The way running shoes are evolving, the day shouldn't be far off that those Nike trainers on the Spielberg blockbuster Back to the Future 2 should arrive on our store shelves, the ones with the self-tightening laces. That movie put the date on the year 2015, but the kind of advancements they're bringing in - motion control running shoes, NASA- designed cushioning and everything, self-tightening laces don't seem that far-fetched anymore. But the thing is, are all these high-tech advances actually good for your feet? The very fact that one should need to ask this question, would point you to where this is headed - health research these days is finding are that high-tech trainers strain your joints in a certain subtle way; and you risk all kinds of long-term damage to your entire motility system - hips downwards. Orthopedic doctors and researchers go so far as to say that even running barefoot wouldbebetter by far - if you avoided paved surfaces..
Now this is not to be interpreted as a free pass to skip gym class, just because the researchers say that you might as well be running in high heels for all the good you're doing your joints going about and those high-tech motion control running shoes. It's just that you need to try to get the right kind of walking and running motion to counter whatever damage is being done so that you don't find yourself laid low with osteoarthritis when you are 45. Here is how the research came by these findings. They put a bunch of men and women who regularly ran a couple of miles every day, in a laboratory decked out with cameras and laser pointers. They put stickers on all their joints so that the cameras could pick up the exact way their joints moved, and then they had them run barefoot. The cameras track their joints and this helps the scientists get their facts straight on what kind of motion is natural to their bodies. Then, they trick them out in one of the best pairs of motion control running shoes out there, and follow the way their joints move again. They measure how much weight they put on all their joints each way they run, and the direction in which they twist their body parts too.

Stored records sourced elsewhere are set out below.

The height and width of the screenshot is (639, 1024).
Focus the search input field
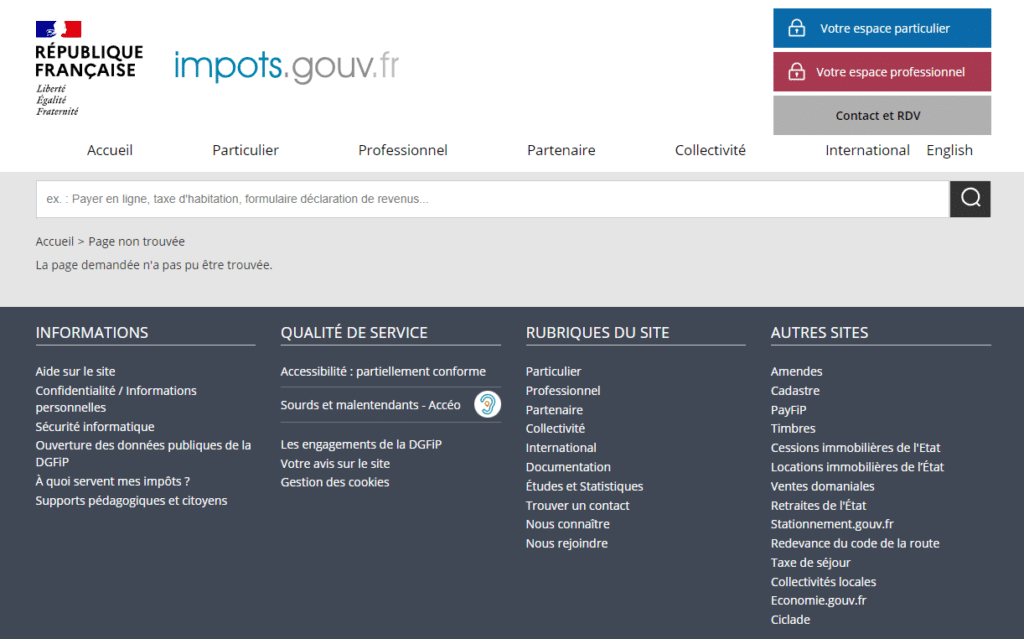(492, 199)
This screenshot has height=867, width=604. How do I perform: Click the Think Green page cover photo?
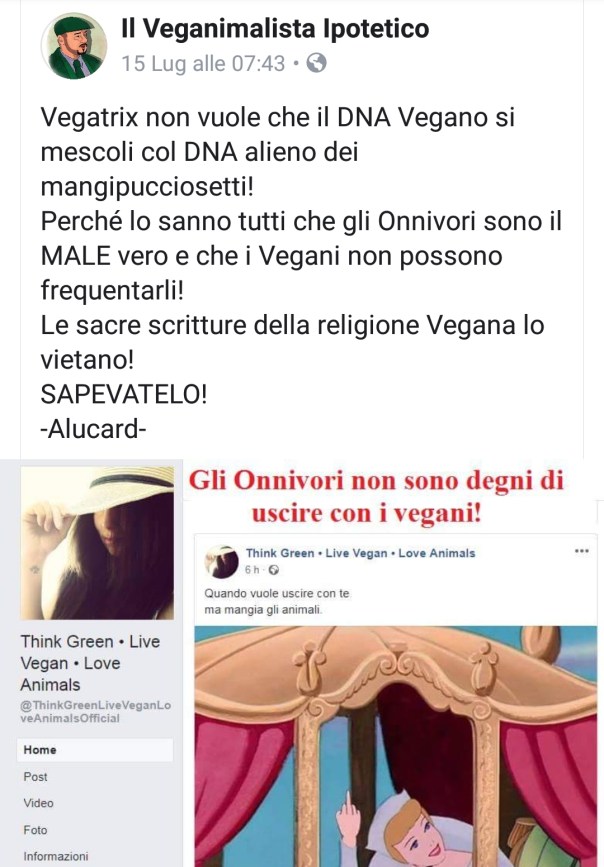(97, 542)
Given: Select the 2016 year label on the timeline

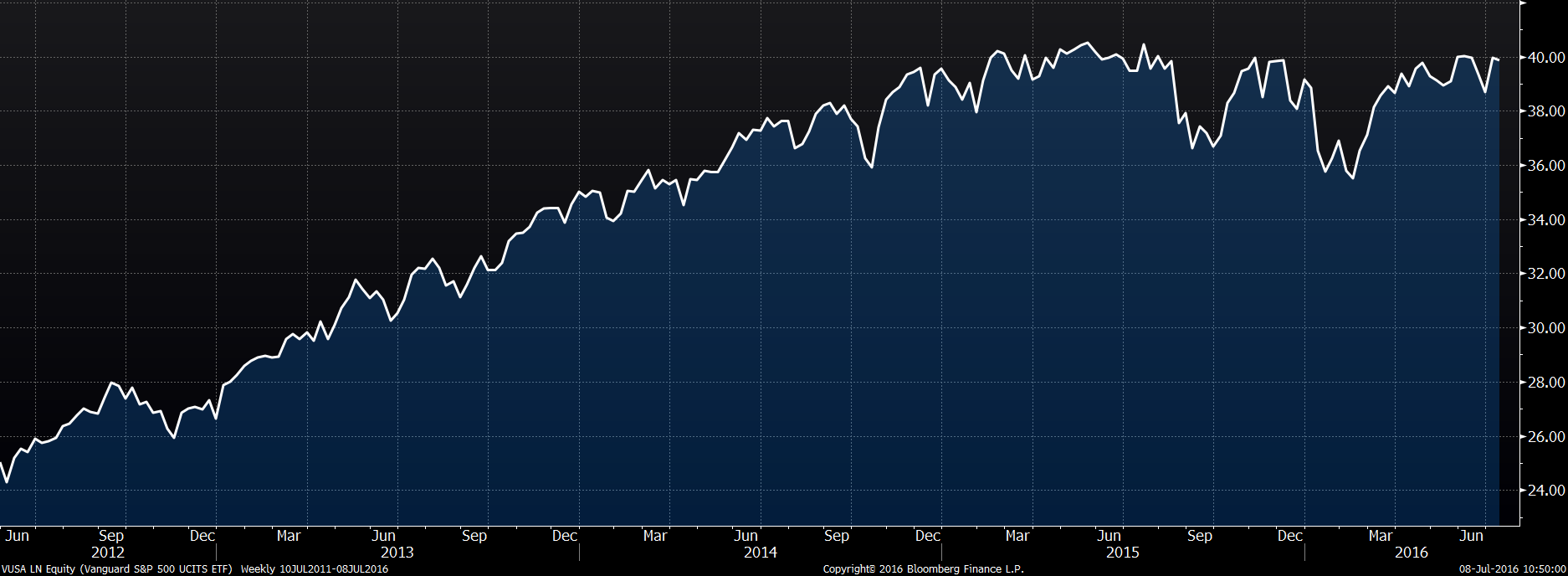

You would think that for the couple of hundred dollars they charge you for the best running shoes, Asics, Adidas or Reebok would do research like this themselves; well, the researchers find that people typically use more twisting forces on all their leg joints when they run in motion control running shoes, and every other kind of high-priced sneakers. When they run barefoot, typically everything is rock steady - the twisting forces are low or nonexistent, and all is well. So what should you do? Are you supposed to run barefoot then with a bunch of hay in a plastic bag tied to your feet? Despite how the book Born to Run gets all misty-eyed about going back to nature barefoot, running on man-made surfaces, concrete, tiles or asphalt could do just as much harm. What they say now is, running with your regular trainers is just fine, just as long as you don't go overboard with the functions and features. Too much high-tech, likein motion control running shoes, and the wrong kind of cushioning, will just get your skeletal system all mixed up.